• [What you need to do] Within the records that follow, find every line containing the string "mode". Copy those lines.

• [Material supplied]
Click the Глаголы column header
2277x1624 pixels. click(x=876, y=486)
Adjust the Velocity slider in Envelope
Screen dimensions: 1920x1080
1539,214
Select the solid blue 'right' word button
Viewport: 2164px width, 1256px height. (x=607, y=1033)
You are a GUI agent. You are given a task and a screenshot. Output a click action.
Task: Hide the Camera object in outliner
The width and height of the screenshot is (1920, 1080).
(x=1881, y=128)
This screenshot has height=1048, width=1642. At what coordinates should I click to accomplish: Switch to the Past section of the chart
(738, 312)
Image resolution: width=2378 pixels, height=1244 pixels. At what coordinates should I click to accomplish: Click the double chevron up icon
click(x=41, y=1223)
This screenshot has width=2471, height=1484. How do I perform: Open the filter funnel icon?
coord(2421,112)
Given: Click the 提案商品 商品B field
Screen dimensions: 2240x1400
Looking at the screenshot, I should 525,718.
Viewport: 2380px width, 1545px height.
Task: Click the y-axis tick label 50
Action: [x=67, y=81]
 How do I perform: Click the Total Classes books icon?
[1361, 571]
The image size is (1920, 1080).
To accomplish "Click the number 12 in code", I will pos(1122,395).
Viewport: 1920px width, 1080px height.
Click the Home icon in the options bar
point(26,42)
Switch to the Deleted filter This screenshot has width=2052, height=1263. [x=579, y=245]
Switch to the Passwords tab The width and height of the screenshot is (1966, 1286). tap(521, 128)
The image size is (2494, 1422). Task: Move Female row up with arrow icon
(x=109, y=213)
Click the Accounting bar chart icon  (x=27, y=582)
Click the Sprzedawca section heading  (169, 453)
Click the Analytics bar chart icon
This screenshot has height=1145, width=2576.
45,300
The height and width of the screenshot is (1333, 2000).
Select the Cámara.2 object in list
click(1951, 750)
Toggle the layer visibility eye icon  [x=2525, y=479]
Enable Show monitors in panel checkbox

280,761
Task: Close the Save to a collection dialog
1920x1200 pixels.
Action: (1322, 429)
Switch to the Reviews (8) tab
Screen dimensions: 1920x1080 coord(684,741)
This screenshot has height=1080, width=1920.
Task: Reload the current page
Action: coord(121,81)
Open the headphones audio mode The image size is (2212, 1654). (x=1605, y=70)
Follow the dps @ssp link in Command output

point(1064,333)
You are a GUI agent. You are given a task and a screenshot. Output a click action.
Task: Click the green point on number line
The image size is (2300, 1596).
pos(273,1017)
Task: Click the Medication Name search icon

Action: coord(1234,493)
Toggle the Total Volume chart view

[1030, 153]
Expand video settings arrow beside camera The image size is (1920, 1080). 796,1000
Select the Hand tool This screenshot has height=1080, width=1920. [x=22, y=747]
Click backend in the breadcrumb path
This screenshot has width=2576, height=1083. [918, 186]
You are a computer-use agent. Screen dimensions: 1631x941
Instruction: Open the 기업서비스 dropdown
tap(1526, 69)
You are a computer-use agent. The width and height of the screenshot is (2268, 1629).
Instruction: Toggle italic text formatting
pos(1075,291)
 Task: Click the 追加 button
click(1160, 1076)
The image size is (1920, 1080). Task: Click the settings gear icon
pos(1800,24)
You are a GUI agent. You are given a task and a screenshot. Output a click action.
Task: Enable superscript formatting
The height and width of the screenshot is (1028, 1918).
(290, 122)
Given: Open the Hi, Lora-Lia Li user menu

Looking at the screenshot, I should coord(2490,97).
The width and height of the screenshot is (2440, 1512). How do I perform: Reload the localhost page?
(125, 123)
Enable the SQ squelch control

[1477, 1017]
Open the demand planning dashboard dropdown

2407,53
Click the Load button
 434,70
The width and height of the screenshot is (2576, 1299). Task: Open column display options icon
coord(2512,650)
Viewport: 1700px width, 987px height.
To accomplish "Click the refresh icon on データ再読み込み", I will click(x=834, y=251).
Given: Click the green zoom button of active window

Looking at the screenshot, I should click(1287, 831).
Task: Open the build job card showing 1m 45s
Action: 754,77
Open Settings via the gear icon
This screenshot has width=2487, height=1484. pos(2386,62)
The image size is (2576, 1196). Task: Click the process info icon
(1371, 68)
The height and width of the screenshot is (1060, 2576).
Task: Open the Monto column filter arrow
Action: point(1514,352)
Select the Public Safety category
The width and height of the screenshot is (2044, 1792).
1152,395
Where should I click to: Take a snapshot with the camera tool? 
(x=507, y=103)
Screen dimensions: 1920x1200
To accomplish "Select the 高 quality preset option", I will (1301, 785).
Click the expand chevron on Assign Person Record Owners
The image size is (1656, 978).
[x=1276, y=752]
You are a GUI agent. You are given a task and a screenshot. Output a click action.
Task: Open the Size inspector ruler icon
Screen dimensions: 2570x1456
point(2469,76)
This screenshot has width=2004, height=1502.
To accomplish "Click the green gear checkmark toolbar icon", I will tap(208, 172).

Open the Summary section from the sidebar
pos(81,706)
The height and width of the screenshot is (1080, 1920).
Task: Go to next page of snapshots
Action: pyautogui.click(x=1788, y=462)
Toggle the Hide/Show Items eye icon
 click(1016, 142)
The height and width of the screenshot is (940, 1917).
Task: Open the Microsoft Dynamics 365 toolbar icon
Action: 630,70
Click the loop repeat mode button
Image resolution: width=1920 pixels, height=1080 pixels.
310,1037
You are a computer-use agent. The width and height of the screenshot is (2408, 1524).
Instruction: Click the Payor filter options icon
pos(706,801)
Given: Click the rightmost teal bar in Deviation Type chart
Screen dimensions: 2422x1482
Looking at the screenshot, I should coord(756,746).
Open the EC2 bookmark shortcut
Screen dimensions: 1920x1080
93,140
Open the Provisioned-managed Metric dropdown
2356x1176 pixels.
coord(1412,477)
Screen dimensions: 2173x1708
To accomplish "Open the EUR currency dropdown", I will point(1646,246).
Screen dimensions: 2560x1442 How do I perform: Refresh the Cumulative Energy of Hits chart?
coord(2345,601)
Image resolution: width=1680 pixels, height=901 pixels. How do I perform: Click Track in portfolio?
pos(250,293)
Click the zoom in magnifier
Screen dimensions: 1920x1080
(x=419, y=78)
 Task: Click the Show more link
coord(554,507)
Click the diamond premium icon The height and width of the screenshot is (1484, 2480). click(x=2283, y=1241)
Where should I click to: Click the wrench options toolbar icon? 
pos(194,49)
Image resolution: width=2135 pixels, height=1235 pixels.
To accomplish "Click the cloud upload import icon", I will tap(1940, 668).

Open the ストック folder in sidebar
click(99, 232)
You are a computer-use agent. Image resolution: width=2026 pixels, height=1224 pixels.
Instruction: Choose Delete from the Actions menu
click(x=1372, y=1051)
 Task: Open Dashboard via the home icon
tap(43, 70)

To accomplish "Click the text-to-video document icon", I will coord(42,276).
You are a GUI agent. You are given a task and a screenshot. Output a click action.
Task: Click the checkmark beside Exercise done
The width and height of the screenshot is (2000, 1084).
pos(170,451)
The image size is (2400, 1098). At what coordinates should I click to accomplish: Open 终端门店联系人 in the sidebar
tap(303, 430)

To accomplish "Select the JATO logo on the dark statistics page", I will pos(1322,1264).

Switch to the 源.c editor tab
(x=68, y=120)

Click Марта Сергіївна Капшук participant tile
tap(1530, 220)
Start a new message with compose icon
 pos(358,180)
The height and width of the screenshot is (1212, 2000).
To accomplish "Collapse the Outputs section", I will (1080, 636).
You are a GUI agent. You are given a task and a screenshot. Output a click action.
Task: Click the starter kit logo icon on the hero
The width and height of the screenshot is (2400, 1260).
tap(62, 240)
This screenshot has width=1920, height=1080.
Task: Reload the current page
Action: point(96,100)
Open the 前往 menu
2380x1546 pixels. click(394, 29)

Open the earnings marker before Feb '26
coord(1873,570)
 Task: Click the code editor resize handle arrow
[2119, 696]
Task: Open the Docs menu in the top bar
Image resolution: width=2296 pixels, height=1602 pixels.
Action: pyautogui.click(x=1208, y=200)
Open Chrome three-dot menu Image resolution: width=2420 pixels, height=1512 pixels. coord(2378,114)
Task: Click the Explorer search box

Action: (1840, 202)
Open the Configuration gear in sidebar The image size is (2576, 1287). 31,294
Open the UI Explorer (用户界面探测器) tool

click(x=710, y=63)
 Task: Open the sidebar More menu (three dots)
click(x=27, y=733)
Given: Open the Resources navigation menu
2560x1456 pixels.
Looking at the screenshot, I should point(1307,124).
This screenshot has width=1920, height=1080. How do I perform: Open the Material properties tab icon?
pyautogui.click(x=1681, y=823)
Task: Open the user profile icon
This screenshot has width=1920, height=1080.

• [Finished exercise]
Open the headphones audio mode The image size is (2212, 1654). (x=1605, y=70)
Click the loop repeat mode button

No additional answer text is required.